[Stored items]

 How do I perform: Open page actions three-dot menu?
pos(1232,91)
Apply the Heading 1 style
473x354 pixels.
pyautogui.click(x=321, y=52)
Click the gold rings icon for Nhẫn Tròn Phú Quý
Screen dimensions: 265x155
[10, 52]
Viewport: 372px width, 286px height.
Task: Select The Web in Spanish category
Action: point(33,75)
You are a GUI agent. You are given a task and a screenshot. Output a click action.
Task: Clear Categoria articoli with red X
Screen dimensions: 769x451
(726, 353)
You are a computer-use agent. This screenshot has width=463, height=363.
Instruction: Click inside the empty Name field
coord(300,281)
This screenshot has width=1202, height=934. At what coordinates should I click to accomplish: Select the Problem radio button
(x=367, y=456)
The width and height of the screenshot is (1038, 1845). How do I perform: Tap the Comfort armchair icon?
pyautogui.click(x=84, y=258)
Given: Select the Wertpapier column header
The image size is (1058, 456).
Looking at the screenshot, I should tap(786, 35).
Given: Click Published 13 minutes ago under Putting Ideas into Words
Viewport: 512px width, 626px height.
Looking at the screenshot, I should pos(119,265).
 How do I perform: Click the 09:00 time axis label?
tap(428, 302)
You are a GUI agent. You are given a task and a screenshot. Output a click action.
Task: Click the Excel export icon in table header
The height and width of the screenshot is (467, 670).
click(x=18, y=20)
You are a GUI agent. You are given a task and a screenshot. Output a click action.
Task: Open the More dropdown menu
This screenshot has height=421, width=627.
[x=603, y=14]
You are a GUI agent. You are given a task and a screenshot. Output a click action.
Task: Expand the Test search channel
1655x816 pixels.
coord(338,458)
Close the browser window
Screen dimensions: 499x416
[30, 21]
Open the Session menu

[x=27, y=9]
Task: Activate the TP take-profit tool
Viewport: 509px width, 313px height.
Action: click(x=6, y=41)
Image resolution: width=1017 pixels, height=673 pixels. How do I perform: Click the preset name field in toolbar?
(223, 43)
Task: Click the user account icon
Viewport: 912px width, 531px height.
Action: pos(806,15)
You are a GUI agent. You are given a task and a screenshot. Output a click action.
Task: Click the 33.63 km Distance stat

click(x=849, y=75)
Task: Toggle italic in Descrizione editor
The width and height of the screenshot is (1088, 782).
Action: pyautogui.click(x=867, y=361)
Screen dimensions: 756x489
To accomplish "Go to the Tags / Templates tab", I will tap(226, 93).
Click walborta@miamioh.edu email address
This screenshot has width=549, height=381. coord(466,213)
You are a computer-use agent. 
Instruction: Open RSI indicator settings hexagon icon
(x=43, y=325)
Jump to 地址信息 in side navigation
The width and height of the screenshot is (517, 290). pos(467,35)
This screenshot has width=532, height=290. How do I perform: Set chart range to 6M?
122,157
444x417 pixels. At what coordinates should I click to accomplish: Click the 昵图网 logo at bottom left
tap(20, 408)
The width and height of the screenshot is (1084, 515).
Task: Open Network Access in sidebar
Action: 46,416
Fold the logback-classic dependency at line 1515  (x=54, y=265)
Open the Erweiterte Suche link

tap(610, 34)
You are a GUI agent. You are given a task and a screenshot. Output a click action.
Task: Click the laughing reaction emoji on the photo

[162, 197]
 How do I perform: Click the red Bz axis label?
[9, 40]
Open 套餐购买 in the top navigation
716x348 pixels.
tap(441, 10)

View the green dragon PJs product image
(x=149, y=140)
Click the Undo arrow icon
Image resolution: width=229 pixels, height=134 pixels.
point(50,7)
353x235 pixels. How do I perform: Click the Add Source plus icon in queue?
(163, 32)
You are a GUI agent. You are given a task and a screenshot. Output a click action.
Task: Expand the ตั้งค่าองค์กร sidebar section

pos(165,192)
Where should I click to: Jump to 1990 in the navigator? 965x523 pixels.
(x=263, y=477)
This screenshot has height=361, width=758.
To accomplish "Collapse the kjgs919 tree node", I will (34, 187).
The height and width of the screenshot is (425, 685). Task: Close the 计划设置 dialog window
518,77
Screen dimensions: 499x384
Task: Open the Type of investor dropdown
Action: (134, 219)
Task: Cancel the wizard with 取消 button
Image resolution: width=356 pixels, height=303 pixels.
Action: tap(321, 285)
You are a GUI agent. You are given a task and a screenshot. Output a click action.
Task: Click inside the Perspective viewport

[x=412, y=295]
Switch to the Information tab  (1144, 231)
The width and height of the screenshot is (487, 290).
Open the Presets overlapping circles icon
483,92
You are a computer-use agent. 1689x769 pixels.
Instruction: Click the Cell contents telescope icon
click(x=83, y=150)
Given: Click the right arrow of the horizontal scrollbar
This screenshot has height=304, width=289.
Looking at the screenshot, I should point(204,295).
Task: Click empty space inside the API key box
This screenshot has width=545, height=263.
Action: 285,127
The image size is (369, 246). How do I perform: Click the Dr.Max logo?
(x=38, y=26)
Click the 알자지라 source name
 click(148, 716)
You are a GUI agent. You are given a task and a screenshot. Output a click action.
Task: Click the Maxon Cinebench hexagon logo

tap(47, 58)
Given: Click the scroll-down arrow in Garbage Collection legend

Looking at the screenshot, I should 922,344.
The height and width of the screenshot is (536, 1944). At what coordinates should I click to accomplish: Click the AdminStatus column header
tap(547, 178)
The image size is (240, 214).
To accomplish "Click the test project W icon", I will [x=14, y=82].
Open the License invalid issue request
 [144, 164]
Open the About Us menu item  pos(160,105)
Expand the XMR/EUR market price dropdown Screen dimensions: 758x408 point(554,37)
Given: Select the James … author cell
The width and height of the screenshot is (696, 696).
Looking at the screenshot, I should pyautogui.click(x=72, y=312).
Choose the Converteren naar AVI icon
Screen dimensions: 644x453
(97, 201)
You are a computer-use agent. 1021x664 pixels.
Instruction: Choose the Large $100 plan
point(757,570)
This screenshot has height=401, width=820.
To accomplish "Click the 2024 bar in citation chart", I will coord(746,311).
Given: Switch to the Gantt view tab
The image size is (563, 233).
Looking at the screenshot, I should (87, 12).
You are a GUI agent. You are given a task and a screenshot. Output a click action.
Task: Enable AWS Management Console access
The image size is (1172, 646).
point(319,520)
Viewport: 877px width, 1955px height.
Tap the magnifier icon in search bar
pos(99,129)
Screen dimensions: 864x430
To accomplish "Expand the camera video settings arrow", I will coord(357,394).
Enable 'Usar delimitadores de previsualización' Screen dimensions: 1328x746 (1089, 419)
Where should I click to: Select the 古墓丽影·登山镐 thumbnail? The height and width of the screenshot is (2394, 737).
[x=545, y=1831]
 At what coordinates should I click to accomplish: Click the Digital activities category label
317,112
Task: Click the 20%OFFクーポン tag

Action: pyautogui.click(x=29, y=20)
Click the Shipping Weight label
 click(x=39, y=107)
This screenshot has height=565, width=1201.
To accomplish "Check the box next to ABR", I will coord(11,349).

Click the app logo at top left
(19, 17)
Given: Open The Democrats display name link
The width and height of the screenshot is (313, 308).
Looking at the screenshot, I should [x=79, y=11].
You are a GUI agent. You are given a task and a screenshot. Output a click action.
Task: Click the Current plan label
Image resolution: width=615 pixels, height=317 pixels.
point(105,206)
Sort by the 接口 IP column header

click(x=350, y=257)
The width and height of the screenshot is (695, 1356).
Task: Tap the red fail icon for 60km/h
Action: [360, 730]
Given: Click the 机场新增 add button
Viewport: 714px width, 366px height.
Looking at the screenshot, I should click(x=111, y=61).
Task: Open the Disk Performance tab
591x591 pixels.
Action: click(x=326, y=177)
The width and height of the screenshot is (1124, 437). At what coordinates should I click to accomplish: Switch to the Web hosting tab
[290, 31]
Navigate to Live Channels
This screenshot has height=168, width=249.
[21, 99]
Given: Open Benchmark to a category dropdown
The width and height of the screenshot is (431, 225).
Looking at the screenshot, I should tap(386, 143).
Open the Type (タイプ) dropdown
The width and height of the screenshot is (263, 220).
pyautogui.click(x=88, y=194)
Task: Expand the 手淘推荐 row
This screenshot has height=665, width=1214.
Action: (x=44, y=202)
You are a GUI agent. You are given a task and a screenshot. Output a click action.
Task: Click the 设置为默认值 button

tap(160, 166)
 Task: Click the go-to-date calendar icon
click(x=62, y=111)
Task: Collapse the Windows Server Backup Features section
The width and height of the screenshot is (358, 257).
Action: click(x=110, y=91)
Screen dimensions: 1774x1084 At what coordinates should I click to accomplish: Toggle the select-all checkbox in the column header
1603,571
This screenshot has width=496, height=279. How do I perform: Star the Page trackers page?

## YOUR OBJECTIVE
Wherever the string "will" appears in the entries above, return the line it appears on.

## TASK SOLUTION
To accomplish "Go to the Tags / Templates tab", I will tap(226, 93).
To accomplish "Collapse the kjgs919 tree node", I will (34, 187).
To accomplish "Click the test project W icon", I will [x=14, y=82].
To accomplish "Click the 2024 bar in citation chart", I will coord(746,311).
To accomplish "Expand the camera video settings arrow", I will coord(357,394).
To accomplish "Check the box next to ABR", I will coord(11,349).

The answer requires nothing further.